ASSIGNMENT:
In the theater review, who wrote and directed Polio?
==== SELECTED EXTRACT
Where Donkey suggests that from an early age our children are indoctrinated to certain values, Polio, which has nothing to do with the disease, more or less states bluntly that our children are more brainwashed than educated.

“Let's be careful what we put into our children's heads,” suggests one of the characters.

Polio, an allegory written and directed by Hila Golan, is set on two levels in an actual school and children from the school, both Arab and Jewish, are also actors in it. We are obsessed here with ceremonies, Polio says, a Memorial Culture whose mental clutter is represented by tables and chairs that gradually fill the space and by action that becomes increasingly chaotic. The very title itself is a metaphor because the polio virus causes paralysis and affects mainly children.

Ariel Bronze's A Family Dinner is four gloriously vulgar sketches of dysfunctional families performed with lip-smacking élan by Noa Biron, Daniel Bronfman, Azar Kalmovitch and Uri Yaniv. Milquetoast husband Reuven maddened by the sterility of his family life makes a Faustian bargain with a mysterious messenger that empowers him first to abuse, then murder his wife and son. A gay couple objects violently to the idea that their son is heterosexual. English aristocrats sip afternoon tea as they get colder and colder and in the final sketch, the parents from hell terminally embarrass their Nobel-prizewinning son at a celebratory dinner in a fine restaurant.

Family Dinner rambunctiously sends up racism, arrogance, prejudice and other unlovely characteristics that unfortunately bedevil us.
========
==== DATA SUPPLIED
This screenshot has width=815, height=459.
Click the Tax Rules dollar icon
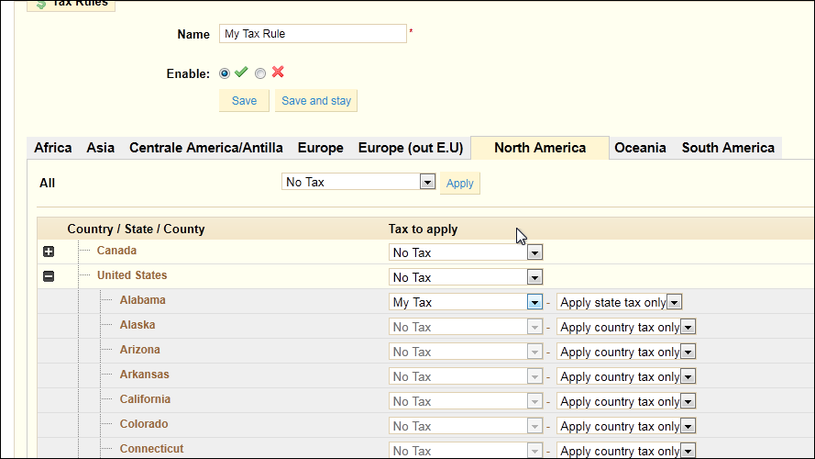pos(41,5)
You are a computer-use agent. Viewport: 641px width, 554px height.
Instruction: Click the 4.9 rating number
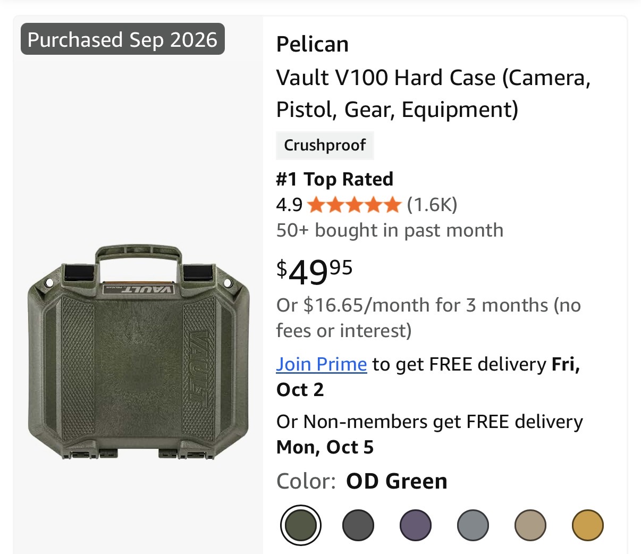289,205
========
==== DATA SUPPLIED
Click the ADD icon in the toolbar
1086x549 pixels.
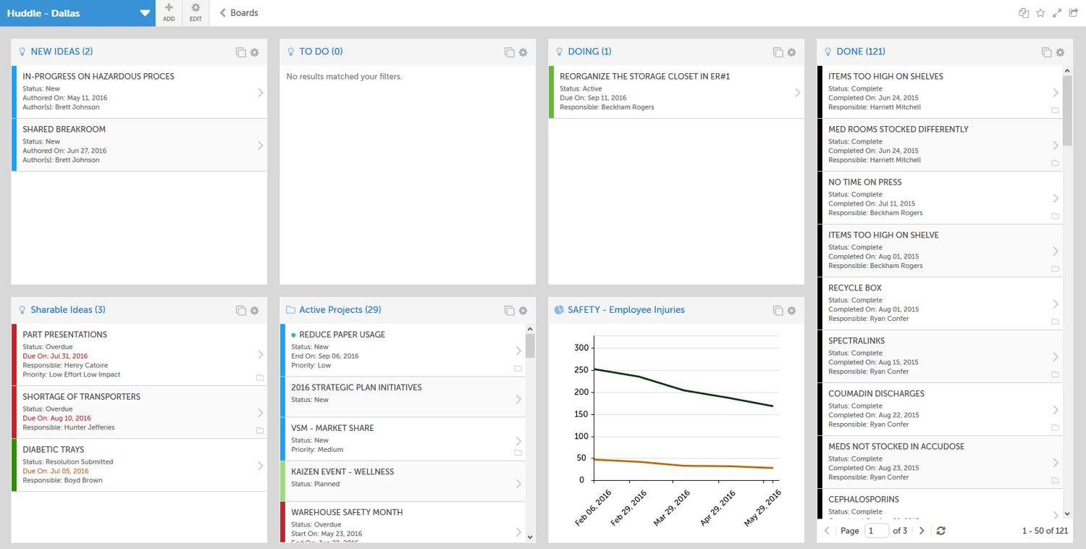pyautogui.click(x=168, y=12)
========
==== DATA SUPPLIED
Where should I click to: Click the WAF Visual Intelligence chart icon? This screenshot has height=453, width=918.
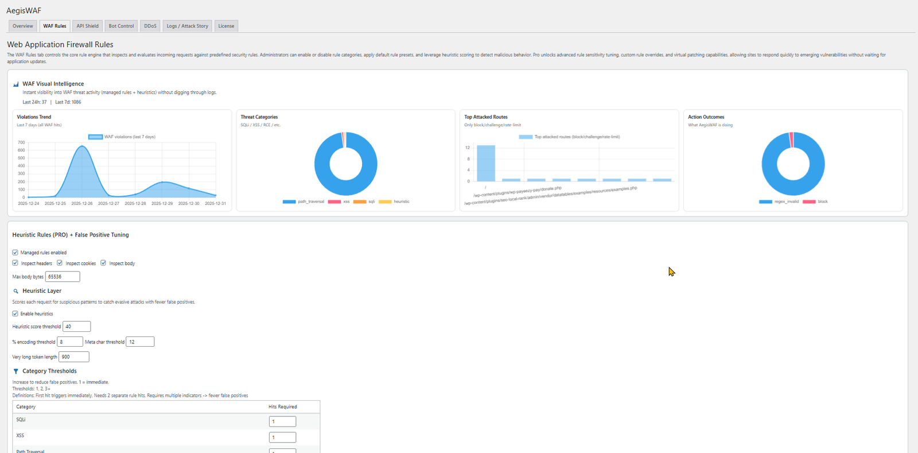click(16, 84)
========
SOLUTION TO THIS PROBLEM:
Hila Golan